SABCS 2021 | Key clinical trials investigating immunotherapy in HER2+ and HR+ breast cancer

Ladies and gentlemen, good afternoon. My name is Giuseppe Curigliano. I work at the European Institute of Oncology in Milan. During the San Antonio Breast Cancer Symposium, I addressed the topic of immunotherapy beyond the triple-negative breast cancer. Specifically, I provided the rationale to explore the role of immunotherapy in HER2-positive and in HR-positive disease.

In HER2+ disease, we already have preliminary data from two trials: a proof-of-concept trial, that is the PANACEA trial published two years ago, and the prospective randomized trial, that was the Phase II trial. In both trials, we have a response rate and progression-free survival rate that is improved when we combine HER2 therapy plus immune checkpoint inhibitors. In the first trial, the combination was trastuzumab and pembrolizumab in heavily pre-treated patients and the inclusion criteria was only for HER2-positive and PDL1-positive disease. In the second trial, there was combination of T-DM1 and atezolizumab. And also in the context of this trial, eligibility was based on PD-L1 positivity.

Both trials, of course, provided the rationale to explore immunotherapy in a largest trial that is the KATE3, including a larger population of patients that are HER2-positive, and I would like to remind that another report on trial in HER2+ is the Astefania trial exploring the role of T-DM1 plus atezolizumab in the high-risk population in the post neoadjuvent setting, so this is specifically a trial designed for patients with HER2-positive disease following neoadjuvant chemotherapy and with residual disease following surgery.

What about HR+ in this case? The only two trials that I would like to mention are the GELATO trial and the GIADA trail. Why? Because finally, in HR-positive disease, we don’t have such strong evidence of potential activity of immuno-checkpoint Inhibitors. In the GELATO trial, it was explored the combination of carboplatin and immuno-checkpoint inhibitors for metastatic patients with invasive lobular cancer, where usually we have upregulation of gene signature set that can be related to a potential predictive response to immuno-checkpoint inhibitors.
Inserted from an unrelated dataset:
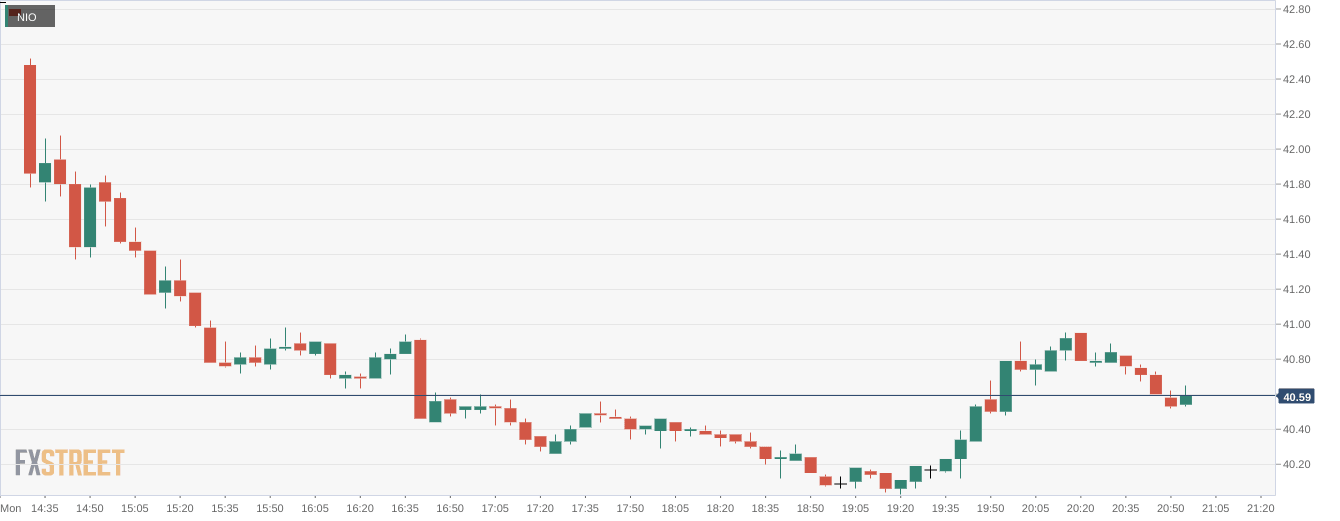Click the tall green candle after 19:50
The width and height of the screenshot is (1340, 521).
(1005, 386)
In the GELATO trial, the preliminary science of activity has been observed with these activities. In the GIADA trail, we have a new area of uncertainness for HR-positive, HER2- negative disease, and in the trial, we have a combination of AC for 3 cycles, followed by immunotherapy and endocrine therapy in the neoadjuvant setting.

This study has been designed to assess according to PAM50 molecular subtype, the molecular intrinsic subtype of patients included in the GIADA trial, and not surprisingly, the patients who achieved the pathological complete response were only the patients with the basal-like subtype.

So, in the HR-positive disease, we need to wait for FL7 results in which chemotherapy plus nivolumab is being explored in both neo-adjuvant setting in the adjuvant setting in the high-risk, HR-positive population, including also ER-low, that we know very well are patients that usually are more similar to triple-negative rather to HR+ disease.

In conclusion, when we consider immunotherapy in the population beyond triple-negative and we explore the activity in HER2-positive and HR-positive disease. In my opinion, we have a strong rationale to explore the combination in HER2-postive disease where the immune response is more effective and where we have preliminary data of potential efficacy. Less rationale, maybe, to explore the activity in HR-positive, HER2-negative disease where, of course, we have mutation instability, we have less expression of neoantigens.

I believe that in the future, much more role there will be for potential role of vaccines in this population. Preliminary studies explored the activity of HER2 vaccines in both HER2-positive and HER2-low disease, demonstrating a potential benefit in preventing the appearance of invasive disease when used in HER2+ DCIS, and also, a potential immune response was induced using the two part trials that have been completed in the beginning of 2000.

Now that we have such advanced technologies to produce vaccines, also due to the pandemic of COVID-19, I believe there will be a revival for the use of cancer vaccines in the future. The more neoantigens we will discover, the more powerful this approach can be, mainly in the prevention setting or potentially in the adjuvant setting.